Problem details -> How many lines in the entries below contain the word "each"? Reply with the number only.

Task input ->
———
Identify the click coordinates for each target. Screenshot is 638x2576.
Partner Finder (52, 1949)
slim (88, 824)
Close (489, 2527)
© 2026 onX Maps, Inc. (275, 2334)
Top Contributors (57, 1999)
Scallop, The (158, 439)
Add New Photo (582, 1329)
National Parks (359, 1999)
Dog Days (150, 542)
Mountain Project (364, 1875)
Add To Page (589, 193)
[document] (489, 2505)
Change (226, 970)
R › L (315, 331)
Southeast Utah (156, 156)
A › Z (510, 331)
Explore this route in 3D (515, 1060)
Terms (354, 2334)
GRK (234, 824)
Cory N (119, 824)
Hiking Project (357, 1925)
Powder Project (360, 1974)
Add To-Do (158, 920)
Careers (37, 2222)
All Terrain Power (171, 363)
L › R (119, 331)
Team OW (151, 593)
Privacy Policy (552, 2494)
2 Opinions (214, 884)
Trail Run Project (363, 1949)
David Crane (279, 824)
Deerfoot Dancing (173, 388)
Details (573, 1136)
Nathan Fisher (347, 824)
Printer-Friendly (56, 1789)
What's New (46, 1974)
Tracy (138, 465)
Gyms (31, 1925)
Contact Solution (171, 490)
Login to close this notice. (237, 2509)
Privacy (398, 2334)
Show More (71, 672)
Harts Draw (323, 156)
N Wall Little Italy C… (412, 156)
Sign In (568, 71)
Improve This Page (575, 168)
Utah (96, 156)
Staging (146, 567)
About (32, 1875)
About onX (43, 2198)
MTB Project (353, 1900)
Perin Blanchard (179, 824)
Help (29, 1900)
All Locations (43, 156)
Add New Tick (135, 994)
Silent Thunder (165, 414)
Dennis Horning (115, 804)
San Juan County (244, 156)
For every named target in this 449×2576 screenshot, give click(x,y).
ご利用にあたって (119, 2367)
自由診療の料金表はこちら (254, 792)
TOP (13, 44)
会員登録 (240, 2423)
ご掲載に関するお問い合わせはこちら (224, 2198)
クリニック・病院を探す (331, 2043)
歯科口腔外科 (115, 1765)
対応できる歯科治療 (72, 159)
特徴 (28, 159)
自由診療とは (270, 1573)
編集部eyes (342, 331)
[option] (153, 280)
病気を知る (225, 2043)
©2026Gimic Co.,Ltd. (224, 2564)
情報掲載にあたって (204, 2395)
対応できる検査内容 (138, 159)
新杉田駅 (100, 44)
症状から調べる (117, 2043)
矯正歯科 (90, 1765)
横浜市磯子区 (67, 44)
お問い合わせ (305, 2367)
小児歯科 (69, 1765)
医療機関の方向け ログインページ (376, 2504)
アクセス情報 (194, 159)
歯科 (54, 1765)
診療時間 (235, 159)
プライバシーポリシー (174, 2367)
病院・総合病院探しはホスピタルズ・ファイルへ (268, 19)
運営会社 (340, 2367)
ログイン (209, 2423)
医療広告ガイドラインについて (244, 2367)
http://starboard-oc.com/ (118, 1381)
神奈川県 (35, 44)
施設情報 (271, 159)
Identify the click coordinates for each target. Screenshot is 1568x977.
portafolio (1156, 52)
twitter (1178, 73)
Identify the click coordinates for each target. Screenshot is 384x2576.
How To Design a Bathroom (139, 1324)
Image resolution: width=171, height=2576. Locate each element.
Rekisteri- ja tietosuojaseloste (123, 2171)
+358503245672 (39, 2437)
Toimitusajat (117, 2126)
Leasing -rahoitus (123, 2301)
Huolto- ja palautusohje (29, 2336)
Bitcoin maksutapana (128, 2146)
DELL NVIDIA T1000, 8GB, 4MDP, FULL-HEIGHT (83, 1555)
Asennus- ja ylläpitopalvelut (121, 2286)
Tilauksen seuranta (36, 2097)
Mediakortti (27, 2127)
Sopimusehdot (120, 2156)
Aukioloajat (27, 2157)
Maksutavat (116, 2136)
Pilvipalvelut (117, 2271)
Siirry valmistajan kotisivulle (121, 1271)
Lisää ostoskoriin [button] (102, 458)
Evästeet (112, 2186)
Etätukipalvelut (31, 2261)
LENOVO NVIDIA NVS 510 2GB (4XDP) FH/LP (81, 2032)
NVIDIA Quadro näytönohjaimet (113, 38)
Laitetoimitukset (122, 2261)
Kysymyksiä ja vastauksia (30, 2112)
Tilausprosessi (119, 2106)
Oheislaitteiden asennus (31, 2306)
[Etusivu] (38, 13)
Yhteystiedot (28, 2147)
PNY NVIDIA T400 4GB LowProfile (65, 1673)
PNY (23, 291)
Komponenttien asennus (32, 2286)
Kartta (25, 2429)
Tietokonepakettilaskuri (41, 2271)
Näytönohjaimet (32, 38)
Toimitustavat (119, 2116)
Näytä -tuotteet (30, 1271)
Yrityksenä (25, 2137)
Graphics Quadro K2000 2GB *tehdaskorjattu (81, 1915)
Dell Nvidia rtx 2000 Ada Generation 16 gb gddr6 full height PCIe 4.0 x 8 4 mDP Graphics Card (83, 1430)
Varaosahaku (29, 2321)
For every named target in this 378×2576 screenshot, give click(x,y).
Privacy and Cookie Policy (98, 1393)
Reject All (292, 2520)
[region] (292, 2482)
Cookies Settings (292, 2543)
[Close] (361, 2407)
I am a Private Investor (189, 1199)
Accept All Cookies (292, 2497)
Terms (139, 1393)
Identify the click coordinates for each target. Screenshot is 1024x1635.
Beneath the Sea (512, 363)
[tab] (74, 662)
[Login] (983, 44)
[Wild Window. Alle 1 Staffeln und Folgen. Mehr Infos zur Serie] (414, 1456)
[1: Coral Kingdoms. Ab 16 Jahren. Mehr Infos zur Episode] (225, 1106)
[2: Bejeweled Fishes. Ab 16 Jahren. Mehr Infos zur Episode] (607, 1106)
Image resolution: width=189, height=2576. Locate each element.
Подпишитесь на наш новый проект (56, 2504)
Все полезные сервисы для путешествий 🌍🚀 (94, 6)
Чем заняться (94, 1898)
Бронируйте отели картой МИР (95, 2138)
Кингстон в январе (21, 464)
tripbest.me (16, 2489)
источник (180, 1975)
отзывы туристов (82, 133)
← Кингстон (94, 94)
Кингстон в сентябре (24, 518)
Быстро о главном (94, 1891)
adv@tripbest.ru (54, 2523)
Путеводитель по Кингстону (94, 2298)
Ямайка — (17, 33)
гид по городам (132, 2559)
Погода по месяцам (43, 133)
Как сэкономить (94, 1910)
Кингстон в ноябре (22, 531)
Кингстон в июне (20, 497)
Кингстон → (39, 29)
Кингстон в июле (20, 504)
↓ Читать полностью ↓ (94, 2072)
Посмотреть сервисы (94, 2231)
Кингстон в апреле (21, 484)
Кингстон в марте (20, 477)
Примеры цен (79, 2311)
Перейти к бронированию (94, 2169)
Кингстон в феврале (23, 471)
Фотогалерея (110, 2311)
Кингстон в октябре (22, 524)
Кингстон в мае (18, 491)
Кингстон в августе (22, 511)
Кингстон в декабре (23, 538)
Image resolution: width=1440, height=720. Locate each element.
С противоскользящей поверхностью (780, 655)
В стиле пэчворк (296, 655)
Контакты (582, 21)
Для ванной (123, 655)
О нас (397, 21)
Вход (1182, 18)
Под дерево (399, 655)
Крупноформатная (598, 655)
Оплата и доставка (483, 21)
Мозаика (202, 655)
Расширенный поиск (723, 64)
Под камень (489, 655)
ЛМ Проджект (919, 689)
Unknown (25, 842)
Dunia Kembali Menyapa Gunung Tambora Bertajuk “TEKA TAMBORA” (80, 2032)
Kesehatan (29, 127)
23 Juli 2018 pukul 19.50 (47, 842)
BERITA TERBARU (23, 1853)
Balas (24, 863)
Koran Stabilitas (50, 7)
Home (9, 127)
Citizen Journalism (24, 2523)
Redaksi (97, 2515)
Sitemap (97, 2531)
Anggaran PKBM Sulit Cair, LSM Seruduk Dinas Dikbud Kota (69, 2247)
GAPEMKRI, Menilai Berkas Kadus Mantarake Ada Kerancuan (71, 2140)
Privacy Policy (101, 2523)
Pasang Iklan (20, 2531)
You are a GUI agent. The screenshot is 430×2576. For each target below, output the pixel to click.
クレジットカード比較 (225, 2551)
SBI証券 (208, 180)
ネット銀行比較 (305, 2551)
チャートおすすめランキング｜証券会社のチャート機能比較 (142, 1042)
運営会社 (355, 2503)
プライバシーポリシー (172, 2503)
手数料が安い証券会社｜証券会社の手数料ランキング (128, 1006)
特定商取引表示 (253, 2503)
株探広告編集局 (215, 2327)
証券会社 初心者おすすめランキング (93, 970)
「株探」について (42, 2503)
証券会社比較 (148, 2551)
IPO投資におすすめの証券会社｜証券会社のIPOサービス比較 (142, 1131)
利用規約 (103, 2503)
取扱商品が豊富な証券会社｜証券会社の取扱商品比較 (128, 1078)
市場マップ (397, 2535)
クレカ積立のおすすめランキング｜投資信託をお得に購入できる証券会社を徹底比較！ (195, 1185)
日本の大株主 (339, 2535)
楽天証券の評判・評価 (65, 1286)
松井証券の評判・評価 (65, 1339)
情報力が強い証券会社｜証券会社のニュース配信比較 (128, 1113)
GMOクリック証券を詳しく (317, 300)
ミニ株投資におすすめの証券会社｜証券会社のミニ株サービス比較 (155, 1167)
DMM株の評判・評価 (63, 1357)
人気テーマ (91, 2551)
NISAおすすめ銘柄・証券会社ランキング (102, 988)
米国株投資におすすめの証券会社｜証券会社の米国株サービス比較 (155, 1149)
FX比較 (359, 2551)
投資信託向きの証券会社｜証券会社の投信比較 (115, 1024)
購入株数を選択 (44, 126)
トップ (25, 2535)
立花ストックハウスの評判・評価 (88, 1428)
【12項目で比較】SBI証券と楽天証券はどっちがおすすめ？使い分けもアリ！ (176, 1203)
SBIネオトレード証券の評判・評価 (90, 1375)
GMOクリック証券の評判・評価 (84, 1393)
———
Solution to the problem -> 8